(Please also see the main blog page, with all entries.)

Native speakers in greater detail

08 May 2013

We've previously posted on the relationship between age and vocabulary size for native speakers. But now that it's almost two years later, and we've collected more than five times as much data, it's time to revisit the graph. The overall shape hasn't changed, of course (it's just smoother), but with so much more participation, we can now calculate not just median vocabulary levels per age, but also various percentiles as well. This gives a better idea of the distribution of vocabulary sizes among survey participants.

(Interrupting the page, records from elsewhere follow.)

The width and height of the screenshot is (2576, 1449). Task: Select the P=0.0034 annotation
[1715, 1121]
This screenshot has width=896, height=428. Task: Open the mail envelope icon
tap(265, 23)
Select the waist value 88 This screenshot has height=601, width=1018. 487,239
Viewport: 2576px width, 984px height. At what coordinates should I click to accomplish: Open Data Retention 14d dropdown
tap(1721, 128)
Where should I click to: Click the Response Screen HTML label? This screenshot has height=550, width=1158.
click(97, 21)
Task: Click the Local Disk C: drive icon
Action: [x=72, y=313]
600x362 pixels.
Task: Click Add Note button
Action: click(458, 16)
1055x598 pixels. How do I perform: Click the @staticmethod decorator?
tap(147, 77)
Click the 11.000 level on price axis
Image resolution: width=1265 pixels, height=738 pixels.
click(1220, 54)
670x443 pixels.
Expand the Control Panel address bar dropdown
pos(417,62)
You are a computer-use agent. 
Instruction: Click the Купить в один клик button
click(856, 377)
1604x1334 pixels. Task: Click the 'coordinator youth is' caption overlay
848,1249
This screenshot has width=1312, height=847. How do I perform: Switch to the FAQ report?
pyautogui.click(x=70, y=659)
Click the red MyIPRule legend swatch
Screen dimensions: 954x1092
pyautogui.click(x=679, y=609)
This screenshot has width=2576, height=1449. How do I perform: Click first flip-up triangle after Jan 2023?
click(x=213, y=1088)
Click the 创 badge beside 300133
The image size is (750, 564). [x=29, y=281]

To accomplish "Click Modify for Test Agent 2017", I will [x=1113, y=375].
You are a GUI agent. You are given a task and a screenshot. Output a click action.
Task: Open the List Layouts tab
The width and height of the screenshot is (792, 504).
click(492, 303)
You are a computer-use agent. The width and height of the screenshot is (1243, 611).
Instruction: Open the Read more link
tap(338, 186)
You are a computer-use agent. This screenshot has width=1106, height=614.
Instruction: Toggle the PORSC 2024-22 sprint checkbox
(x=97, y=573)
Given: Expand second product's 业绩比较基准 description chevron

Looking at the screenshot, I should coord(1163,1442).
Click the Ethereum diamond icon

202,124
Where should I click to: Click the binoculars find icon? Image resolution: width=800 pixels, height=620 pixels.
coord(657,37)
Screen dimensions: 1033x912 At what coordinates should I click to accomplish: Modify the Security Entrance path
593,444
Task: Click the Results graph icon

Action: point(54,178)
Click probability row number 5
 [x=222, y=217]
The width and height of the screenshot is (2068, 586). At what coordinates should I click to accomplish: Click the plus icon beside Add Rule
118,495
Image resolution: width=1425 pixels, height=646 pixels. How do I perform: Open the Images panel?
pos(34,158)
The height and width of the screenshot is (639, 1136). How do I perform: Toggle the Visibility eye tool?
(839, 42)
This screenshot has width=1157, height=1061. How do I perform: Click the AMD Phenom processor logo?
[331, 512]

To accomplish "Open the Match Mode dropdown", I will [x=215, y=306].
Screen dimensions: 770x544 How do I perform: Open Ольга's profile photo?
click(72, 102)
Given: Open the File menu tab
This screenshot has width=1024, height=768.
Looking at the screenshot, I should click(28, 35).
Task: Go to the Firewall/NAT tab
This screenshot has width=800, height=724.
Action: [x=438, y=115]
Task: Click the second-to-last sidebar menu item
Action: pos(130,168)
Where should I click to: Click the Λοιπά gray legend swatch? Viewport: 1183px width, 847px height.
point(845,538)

So here is the crown jewel of our results:

To give you an idea of just how much data is compressed into this single graphic, there are over 20,000 respondents which alone make up just the single age of 21, with over 2,000 for each point in the percentile lines.

Now, remember that these percentiles are not for the population as a whole, but rather just those who have taken the test online. Comparing with self-reported SAT scores from previous analysis, overall participation is in roughly the 98th percentile of the American population as a whole — it is apparently a very "elite" group of people who spend their time taking vocabulary tests on the Internet!

But regardless, it's fascinating to see how test-takers age 50, for example, range from slightly over 20,000 words (10th percentile), to slightly over 30,000 words (median), to nearly 40,000 words (90th percentile).

(You'll also notice how we've cut off some of the percentile lines, restricting them to only a subset of ages. This is because data was too noisy in these areas.)